Completion Check
Time to check your work.
This isn’t a box-checking exercise. It’s a real assessment. The Writing Communications Practice only works if it’s complete. Half-finished is worse than not started, because you’ve opened material without fully working through it. That leaves you with stirred-up weight and no resolution.
So we’re going to be thorough here.
The Avoidance Principle
Here’s something you need to know about how the mind handles this kind of work: the people you most need to write to are the ones you’ll most want to skip. The strength of your avoidance is directly proportional to the amount of weight.
If you look at a name on your list and think “I already dealt with that,” maybe you did. Or maybe you wrote a surface-level letter and told yourself it was enough because going deeper felt dangerous.
If you think “there’s really nothing more to say,” maybe that’s true. Or maybe you’re protecting something.
If someone comes to mind right now, someone who wasn’t on any of your lists, pay attention. That’s not random. Your system is bringing them forward because there’s material.
The Review
Go back through every list you’ve made since Lesson 3. Your secrets inventory. Your family list. Your partners list. Your friends and others list. Look at every name.
For each person, ask yourself three questions.
Did I write to them? If not, why not? If you skipped someone, be honest about the reason. “I forgot” is different from “I didn’t want to.”
Was the letter complete? Did you say everything, or did you pull punches? Did you include the shameful stuff, the petty stuff, the big stuff? Or did you write a polite, measured letter that touched on the surface without going underneath?
Is there anything left? When you bring their face to mind right now, is there weight? Any tension, any pull, any unfinished feeling? If so, the letter wasn’t complete.
The Unfinished Letter
A common issue at this stage: the letter you wrote but didn’t finish. Not because you ran out of time. Because you ran into something you couldn’t face and stopped.
You’ll recognize it because the letter felt done at the time but when you recall the person now, there’s still something there. A specific thing you danced around. A topic you touched on generally but never got specific about. A confession that started forming on the page and then you pivoted to something else.

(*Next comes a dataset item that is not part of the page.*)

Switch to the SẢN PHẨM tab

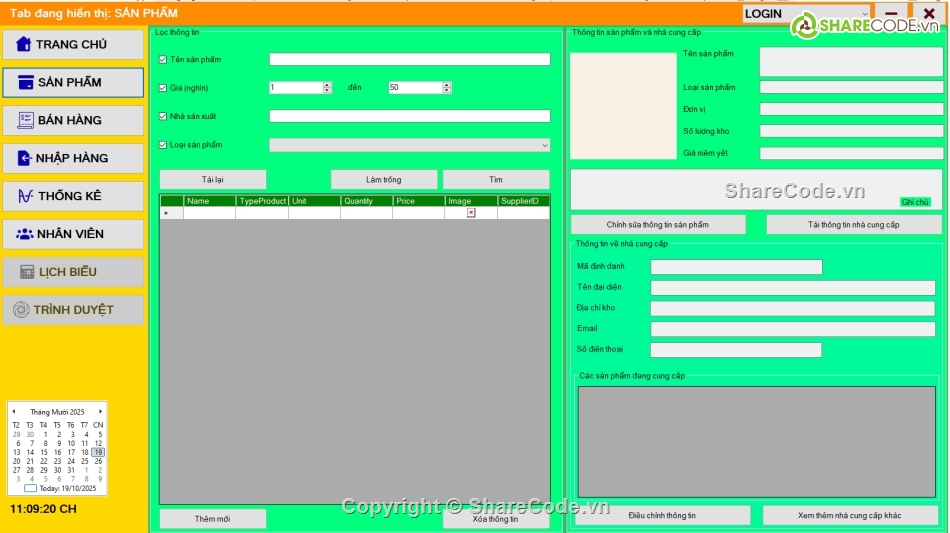(73, 82)
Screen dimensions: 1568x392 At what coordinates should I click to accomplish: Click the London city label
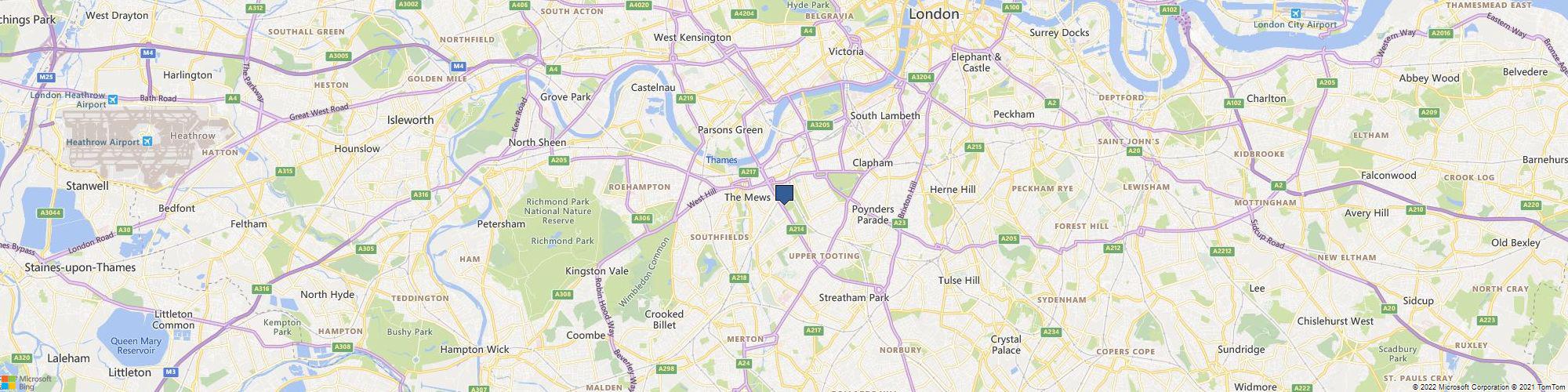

Go back to that letter. Not to rewrite the whole thing. Just to write the part you skipped. The thing you weren’t ready for then but might be ready for now. Sometimes a few days of work makes the impossible merely uncomfortable. Write that piece. Burn it.
People Who Show Up Late
Sometimes this review brings up people you hadn’t considered at all. That’s normal. Writing to one person often shakes loose associations with another. You write to your ex and suddenly remember a friend from that era who you also have material with. You write to your father and realize you’ve been carrying something about your grandfather.
These late arrivals need letters too. Write to them. Same approach. Explicit, complete, burned.
The Completion Standard
How do you know you’re done? Not by checking every name off a list. You’re done when you can scan through every significant relationship in your life. Family, partners, friends, colleagues, everyone. Without finding weight.
No names you’re flinching away from. No faces you’d rather not think about. No topics that make you tense up. Just a general sense of having said what needed to be said.
That might not be fully achievable in one pass. That’s okay. The goal right now is to get as close as possible, knowing that later modules will catch what this one missed.
Today’s Practice
Pull out all your lists. Review every name. Ask the three questions for each one.
Anyone you skipped? Write to them now.
Anyone whose letter was incomplete? Write a second letter going deeper.
Anyone new who’s come to mind since you started? Add them and write.
Complete any remaining letters. Burn everything.
When you’re done, sit with the question: Is the writing complete? Not perfect. Complete. Have you said what needed to be said to the people who needed to hear it, even though they’ll never hear it?
If yes, you’re ready to move on. If no, stay here until it is. There’s no penalty for taking more time. There is a penalty for moving forward with unfinished business. It will catch up with you in later modules.